The Commodore 64 is an 8-bit home computer released by Commodore International in August, 1982, at a price of US$595. Preceded by the Commodore VIC-20 and Commodore MAX Machine, the C64 features 64 kilobytes (64×210 bytes) of RAM with sound and graphics performance that were superior to IBM-compatible computers of that time.
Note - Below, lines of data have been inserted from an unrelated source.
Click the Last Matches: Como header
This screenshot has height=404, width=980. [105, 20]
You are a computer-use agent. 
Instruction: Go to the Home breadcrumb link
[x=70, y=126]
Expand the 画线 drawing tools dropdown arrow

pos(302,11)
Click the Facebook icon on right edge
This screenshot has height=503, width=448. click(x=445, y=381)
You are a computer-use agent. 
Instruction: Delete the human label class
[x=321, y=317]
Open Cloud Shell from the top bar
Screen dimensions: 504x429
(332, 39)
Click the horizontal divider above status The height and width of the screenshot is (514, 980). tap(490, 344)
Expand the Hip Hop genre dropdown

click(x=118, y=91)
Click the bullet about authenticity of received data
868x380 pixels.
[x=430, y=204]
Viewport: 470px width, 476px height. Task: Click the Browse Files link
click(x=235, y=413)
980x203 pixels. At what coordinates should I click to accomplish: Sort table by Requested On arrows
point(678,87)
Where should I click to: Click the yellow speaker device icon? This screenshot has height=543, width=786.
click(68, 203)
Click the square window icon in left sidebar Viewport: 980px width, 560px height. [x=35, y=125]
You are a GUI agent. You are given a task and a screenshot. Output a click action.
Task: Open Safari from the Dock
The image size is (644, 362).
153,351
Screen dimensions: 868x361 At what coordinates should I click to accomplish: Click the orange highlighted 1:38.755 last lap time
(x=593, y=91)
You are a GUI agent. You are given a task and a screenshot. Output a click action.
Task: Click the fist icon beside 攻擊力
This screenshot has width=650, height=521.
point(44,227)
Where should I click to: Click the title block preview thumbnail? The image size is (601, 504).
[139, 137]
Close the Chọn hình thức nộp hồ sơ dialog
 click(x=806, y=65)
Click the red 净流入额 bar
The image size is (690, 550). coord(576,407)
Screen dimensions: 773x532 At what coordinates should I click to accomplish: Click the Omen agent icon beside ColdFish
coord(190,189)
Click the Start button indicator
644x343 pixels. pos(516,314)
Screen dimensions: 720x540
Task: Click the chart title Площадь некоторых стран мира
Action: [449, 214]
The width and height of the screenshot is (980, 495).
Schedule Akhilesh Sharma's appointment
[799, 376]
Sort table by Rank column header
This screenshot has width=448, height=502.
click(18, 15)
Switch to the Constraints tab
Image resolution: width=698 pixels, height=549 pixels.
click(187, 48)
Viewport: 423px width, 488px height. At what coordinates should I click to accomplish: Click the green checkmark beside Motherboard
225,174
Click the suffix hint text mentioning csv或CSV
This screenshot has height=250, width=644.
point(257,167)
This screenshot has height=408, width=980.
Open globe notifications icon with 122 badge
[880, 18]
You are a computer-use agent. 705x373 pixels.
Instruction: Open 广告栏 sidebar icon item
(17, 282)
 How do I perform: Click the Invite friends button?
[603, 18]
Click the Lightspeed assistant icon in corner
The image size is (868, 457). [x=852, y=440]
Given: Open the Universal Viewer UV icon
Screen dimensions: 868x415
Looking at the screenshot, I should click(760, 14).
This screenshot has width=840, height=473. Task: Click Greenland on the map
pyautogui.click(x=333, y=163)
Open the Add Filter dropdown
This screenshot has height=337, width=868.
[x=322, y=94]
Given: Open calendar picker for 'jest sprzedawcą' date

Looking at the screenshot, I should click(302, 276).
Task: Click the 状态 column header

The Commodore 64 is commonly referred to as the C64 (sometimes written C= 64 to mimic the Commodore company logo) and occasionally known as CBM 64 (Commodore Business Machines Model number 64), or VIC-64. It has also been affectionately nicknamed the “breadbox” and “bullnose” due to its shape.
Success of Commodore 64
During the Commodore 64’s lifetime (between 1982 and 1994), sales totalled around 30 million units, making it the best-selling single personal computer model of all time.Sam Tramiel, a former Commodore president said in a 1989 interview “When I was at Commodore we were building 400,000 C64s a month for a couple of years.” At one point (1983/84/85), the Commodore 64 dominated the market with approximately 40% share, even outselling IBM PCs and Apple computers. Part of its success was due to the fact that it was sold in retail stores instead of electronics stores, and that Commodore produced many of its parts in-house to control supplies and cost.
Approximately 10,000 commercial software titles were made for the Commodore 64 including development tools, office applications, and games. The machine is also credited with popularizing the computer demo scene. The Commodore 64 is still used today by some computer hobbyists, and various C64 emulators allow anyone with a modern computer to run these programs on their desktop.